Among other things, those laws include limiting drop boxes or voting days, making it difficult to obtain identification or causing hours-long waits in lines. Laws which will invariably make it tougher for people who don't vote GOP to vote for anyone else.
That backlash has led Al Bell, the legendary former owner of Stax Records and a longtime friend of King’s, to revisit the question that King posed in Montgomery in 1965.
“I won’t dare imagine what he [King] would say at this juncture, but if I were sitting and talking with him, I would take him to Psalms chapters 13-15 and ask, ‘How long, O Lord?’” Bell said.
“The problem is that you can change laws, but you can’t change minds and hearts…that [racism] is in the DNA, and many aren’t aware of it.”
Bell, who lives in Little Rock and is still active in the arena of music entrepreneurship, often thinks of King and his hopes for changing a nation that was bent on keeping Black people either incidental or invisible.
Bell met King in 1959 – the year he went to Midway, Georgia, to teach economic empowerment at one of the Southern Christian Leadership Conference’s workshops.
At that time, Bell was 20. King was in his 30s.
“He was like an older brother to me, and in another sense, like a father,” said Bell, who is now 81. “He was such a learned man, and so wise at that age.”
“We were just two dudes…it was just us. I thank God for that, that it wasn’t Dr. King and Al Bell, it was just us, young men together, talking to each other.”
But even as Bell’s ambitions led him to Stax, where he began as director of promotions in 1965, he continued to support King and the civil rights movement.
“I believed in what he was doing, and that was even part of my mission statement,” Bell said. “He was influential as to how we were being treated as people in this country, and he saw how we were treated as never-ending slavery.”
Bell was even working on a song tribute to King in 1968. The song, titled, “Send Peace and Harmony Home,” was intended to let King know that, after achieving the Civil R
ights Act of 1964 and the Voting Rights Act of 1965, that he could take a break.
That he could rest.
But on the day the song was being recorded, on April 4, 1968, King was assassinated at the Lorraine Motel. And now, Bell said, it seems much of what King fought for is being snuffed out, too.
Just as GOP lawmakers are using Trump’s voter fraud lies as a pretext for creating laws that will lead to long lines, confusion and inconvenience to discourage people of color from voting, they are also ginning up fake outrage over another lie; the lie that Critical Race Theory, which posits that racism is ingrained in U.S. institutions, is being taught in K-12 schools.
That course is only taught in law school.
But sadly, like in King’s day, anything that delves too deeply into the humanity of Black people still elicits more hysteria than reason.
Fears that voters of color are increasingly providing the edge in elections, and fears that learning about how racism has shaped the nation might force a reckoning with truths some don’t want to face, is taking this nation to a bad place.
It is also giving some GOP lawmakers, such as Sen.
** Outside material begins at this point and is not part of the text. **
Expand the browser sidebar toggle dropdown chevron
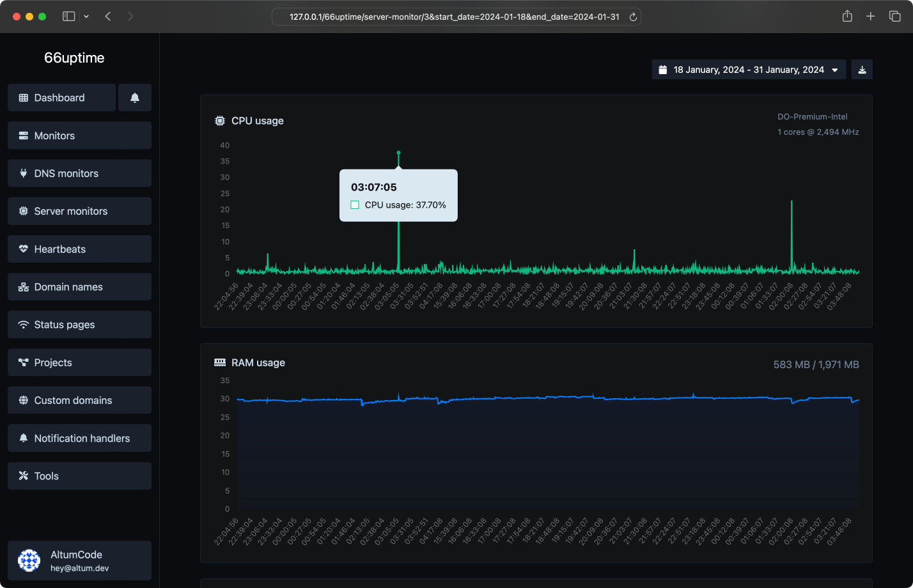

Marsha Blackburn, R-Tennessee, a pass; they don’t have to vote for laws that will help everyone, such as the Bipartisan
Infrastructure Bill, as long as they can keep their constituents scared of anyone who doesn’t look like them.
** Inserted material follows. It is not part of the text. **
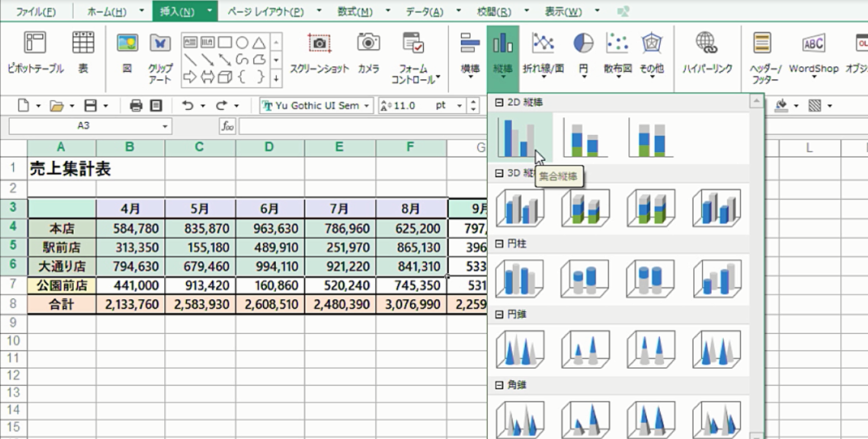
Task: Open the font name dropdown
Action: point(366,106)
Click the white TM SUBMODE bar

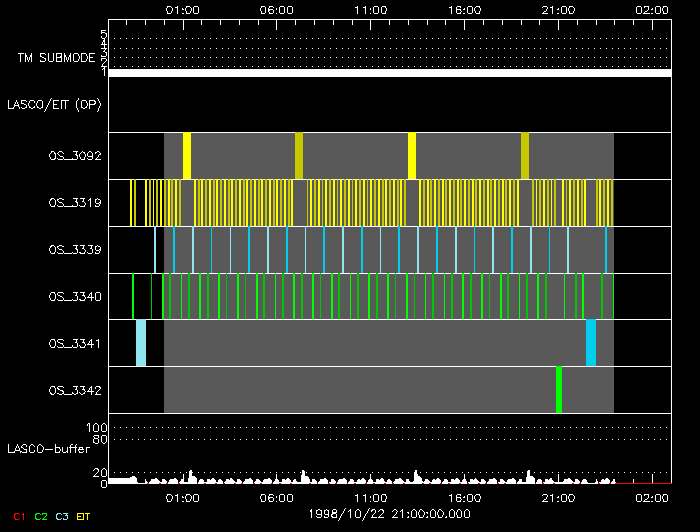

“I’m really concerned about this country,” Bell said. “Everybody in power is trying to get more power, and the focus is not on the people and their well-being…it’s not about people anymore.”
Sadly, as Bell’s friend, King, believed in the promise of America, towards the end of his life he was becoming disillusioned.
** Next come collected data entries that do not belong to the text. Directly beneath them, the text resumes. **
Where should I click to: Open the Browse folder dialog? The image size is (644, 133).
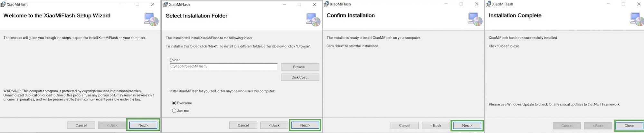[x=300, y=67]
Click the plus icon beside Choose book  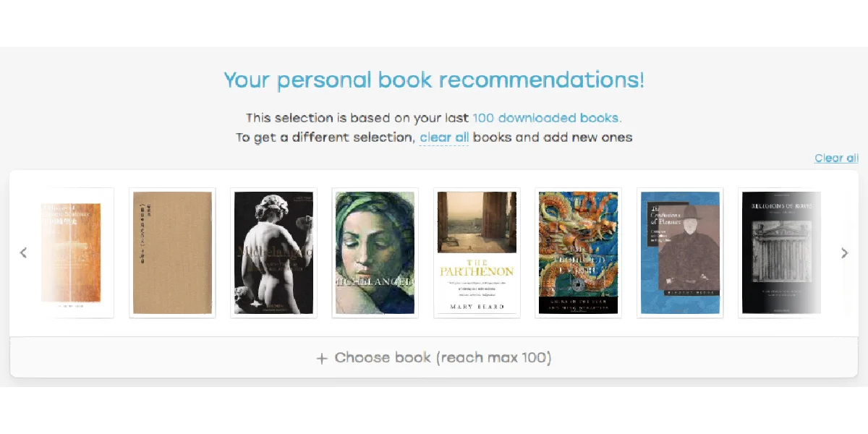click(322, 358)
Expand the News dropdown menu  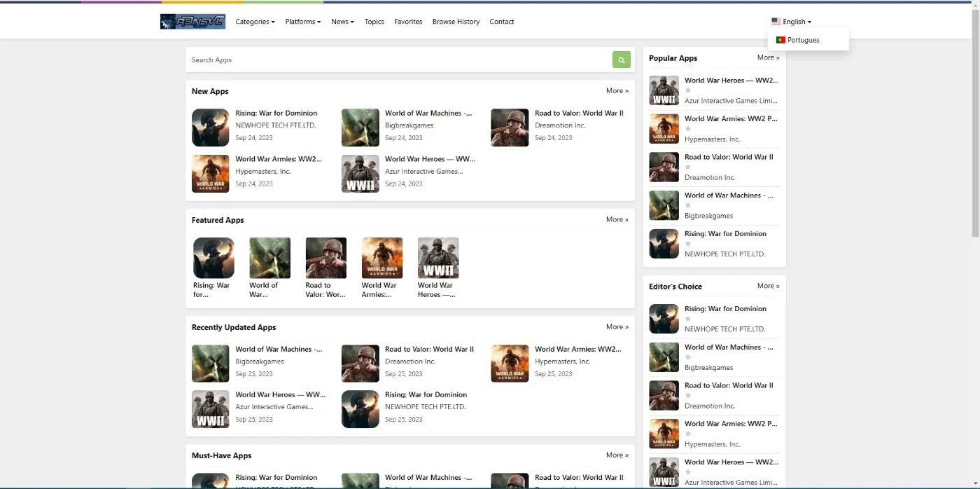click(x=342, y=22)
The day before he was killed, King was working on a speech titled, “Why America May Go to Hell.”
He never got the chance to give that speech.
But given the fact that a chunk of the nation's voters are enthralled by a liar, and GOP lawmakers are using Trump’s lie to devise plots to hang onto power by silencing the voters that King marched for, it’s hard not to see how America won’t wind up creating its own hell.
One that all Americans will have to live in if those lies prove lethal to democracy.